• Task description: Could you reproduce the items below, starting at the line containing "coordinates (894, 563)." and ending at the line containing "coordinates (33, 262).", with both of those lines included and every line kept unchanged?

• Provided entries:
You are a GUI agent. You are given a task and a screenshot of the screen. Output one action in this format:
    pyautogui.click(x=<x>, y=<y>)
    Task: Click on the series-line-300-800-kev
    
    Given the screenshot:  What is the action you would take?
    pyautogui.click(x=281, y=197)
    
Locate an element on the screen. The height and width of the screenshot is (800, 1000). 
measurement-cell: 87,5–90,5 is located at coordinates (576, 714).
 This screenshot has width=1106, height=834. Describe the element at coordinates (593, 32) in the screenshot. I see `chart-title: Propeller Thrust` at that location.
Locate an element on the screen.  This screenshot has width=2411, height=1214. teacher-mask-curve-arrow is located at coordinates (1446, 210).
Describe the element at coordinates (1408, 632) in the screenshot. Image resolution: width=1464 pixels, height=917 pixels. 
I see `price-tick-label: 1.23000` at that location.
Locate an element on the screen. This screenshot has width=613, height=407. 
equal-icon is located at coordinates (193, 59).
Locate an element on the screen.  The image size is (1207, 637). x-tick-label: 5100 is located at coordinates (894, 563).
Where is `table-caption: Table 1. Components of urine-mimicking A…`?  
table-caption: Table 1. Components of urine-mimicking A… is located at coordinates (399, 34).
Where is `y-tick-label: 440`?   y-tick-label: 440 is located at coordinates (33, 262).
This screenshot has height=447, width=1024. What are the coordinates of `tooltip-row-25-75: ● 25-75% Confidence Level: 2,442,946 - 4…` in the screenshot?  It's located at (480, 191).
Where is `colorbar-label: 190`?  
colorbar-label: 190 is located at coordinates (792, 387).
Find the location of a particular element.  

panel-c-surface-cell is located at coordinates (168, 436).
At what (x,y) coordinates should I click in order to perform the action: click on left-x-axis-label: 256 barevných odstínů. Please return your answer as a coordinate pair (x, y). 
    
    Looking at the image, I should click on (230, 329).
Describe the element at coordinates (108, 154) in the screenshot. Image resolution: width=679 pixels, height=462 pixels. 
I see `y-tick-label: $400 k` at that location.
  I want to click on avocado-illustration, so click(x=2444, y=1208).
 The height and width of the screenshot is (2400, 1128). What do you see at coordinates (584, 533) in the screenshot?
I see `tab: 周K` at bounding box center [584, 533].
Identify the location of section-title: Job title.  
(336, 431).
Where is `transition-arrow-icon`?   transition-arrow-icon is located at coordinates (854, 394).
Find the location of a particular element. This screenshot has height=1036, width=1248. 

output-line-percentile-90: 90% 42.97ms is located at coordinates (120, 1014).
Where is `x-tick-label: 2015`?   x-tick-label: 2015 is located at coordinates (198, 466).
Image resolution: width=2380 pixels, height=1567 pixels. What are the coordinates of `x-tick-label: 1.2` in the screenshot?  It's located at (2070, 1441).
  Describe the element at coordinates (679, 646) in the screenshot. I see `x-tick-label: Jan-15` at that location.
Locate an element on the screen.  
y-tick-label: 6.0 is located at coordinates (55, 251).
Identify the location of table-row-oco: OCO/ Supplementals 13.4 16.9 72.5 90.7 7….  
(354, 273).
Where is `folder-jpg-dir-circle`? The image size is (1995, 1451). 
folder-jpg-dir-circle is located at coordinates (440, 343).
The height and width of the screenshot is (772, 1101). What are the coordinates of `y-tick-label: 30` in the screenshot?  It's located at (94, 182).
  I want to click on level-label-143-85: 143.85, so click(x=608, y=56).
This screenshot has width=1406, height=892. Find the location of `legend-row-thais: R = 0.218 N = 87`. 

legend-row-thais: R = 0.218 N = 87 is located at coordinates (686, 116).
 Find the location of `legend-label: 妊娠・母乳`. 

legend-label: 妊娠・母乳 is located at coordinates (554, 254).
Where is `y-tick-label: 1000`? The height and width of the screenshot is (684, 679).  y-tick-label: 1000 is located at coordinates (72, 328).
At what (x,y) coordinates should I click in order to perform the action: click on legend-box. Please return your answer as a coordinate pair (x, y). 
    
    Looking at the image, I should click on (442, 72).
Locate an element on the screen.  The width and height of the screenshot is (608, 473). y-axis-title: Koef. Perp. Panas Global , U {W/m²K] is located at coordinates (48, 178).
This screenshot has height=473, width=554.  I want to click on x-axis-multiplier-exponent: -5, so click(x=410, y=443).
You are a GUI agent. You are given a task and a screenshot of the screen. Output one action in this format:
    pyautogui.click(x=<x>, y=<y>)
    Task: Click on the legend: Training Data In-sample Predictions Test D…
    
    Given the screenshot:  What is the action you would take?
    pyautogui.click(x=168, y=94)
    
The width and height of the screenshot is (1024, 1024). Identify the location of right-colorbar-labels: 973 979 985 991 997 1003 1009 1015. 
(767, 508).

• Response:
Locate an element on the screen.  The image size is (1207, 637). x-tick-label: 5100 is located at coordinates (894, 563).
Where is `table-caption: Table 1. Components of urine-mimicking A…`?  
table-caption: Table 1. Components of urine-mimicking A… is located at coordinates (399, 34).
Where is `y-tick-label: 440`?   y-tick-label: 440 is located at coordinates (33, 262).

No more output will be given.